First Soviet Citizen Will Probated In The United States May 2026

The core legal challenge stems from the fact that Mrs. Volkov-Morrison was born in the Byelorussian Soviet Socialist Republic (BSSR) in 1939—a sovereign political entity that ceased to exist on December 26, 1991.

“Every immigration attorney in the tristate area is calling us,” said Sarah Klein, Mrs. Volkov-Morrison’s estate executor. “Anastasia thought she was being thorough by writing a will. She never imagined that the country of her birth would come back to life in a legal form to claim her savings.”

“The Soviet legal principle of ‘socialist inheritance’ prioritizes the collective,” the Belarusian filing reads. “Mrs. Volkov-Morrison never formally renounced her original nationality during the dissolution window of 1991-1994.” first soviet citizen will probated in the united states

Judge Marcus C. Rehnquist, presiding over the Chancery Court’s probate docket, has ordered a "dual-tracking" approach. A forensic genealogist will attempt to establish Mrs. Volkov-Morrison’s legal nationality at the time of the USSR’s dissolution, while a separate master will review the validity of the 2021 Will under Delaware’s Uniform Probate Code.
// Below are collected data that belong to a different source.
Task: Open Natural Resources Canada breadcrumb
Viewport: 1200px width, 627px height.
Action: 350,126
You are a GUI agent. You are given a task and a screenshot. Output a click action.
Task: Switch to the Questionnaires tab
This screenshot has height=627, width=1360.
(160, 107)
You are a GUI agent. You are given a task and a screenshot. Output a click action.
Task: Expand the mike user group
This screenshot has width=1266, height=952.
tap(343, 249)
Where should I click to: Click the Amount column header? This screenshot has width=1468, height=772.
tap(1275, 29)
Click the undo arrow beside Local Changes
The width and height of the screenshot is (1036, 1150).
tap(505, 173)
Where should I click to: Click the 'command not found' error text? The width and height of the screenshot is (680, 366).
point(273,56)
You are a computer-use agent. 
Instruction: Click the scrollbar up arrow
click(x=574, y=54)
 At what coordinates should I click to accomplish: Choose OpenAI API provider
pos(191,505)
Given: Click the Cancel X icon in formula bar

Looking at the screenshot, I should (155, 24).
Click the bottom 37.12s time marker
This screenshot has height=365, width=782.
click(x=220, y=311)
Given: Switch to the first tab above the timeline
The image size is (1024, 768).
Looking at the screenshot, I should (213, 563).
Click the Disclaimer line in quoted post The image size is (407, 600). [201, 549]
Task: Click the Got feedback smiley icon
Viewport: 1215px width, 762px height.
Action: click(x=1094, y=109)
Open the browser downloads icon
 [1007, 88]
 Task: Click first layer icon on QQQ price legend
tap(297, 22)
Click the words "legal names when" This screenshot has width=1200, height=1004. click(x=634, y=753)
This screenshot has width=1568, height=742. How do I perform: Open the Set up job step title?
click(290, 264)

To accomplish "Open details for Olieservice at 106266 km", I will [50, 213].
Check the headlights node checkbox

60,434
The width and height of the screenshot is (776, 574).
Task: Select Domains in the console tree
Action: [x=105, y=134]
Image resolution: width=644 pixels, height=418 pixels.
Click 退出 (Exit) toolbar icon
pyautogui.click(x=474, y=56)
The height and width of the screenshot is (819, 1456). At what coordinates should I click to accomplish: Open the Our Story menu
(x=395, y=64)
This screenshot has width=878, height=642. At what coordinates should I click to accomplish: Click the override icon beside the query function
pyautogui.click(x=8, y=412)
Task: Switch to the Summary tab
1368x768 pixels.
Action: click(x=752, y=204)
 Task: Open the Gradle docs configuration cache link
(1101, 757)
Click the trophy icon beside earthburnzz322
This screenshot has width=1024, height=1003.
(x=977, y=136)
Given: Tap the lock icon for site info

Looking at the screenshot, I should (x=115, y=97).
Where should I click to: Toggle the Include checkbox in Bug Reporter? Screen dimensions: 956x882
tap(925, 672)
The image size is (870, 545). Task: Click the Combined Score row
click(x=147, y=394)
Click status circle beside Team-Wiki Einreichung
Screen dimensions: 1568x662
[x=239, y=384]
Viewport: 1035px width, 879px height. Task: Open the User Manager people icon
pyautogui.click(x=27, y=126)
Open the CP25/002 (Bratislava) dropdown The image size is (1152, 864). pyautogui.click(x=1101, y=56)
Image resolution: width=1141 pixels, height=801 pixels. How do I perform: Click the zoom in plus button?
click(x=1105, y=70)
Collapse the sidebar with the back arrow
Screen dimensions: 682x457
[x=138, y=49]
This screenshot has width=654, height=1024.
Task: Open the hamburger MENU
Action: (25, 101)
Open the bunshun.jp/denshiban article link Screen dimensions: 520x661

However, a competing claim has been filed by the , acting through a private law firm in Washington, D.C. Belarusian authorities argue that under Soviet inheritance law, which they claim as a predecessor state to the BSSR, a portion of any citizen’s estate must revert to the state if heirs are not "direct bloodline dependents." The core legal challenge stems from the fact that Mrs

The decedent, identified as , a naturalized U.S. citizen who emigrated from Minsk in 1992, passed away last month at her home in Greenville, Delaware. Her Last Will and Testament, signed in 2021, has triggered a complex, multi-jurisdictional process that legal scholars say will test the limits of international estate law.

The probate hearing is scheduled for August 10, 2026. Legal experts predict the case will likely reach the Delaware Supreme Court, and possibly the U.S. Supreme Court, on the question of whether a non-existent state can be a party to a probate dispute. Volkov-Morrison’s estate executor

“The USSR has no embassy, no consulate, and no legal successor for private civil matters dating to specific republics before the collapse,” said Professor Elena Hartwell of Columbia Law School, a specialist in post-Soviet inheritance law. “The court must determine: Was her ‘domicile of origin’ the USSR, the modern Republic of Belarus, or a stateless entity? This has never been adjudicated in an American probate court.”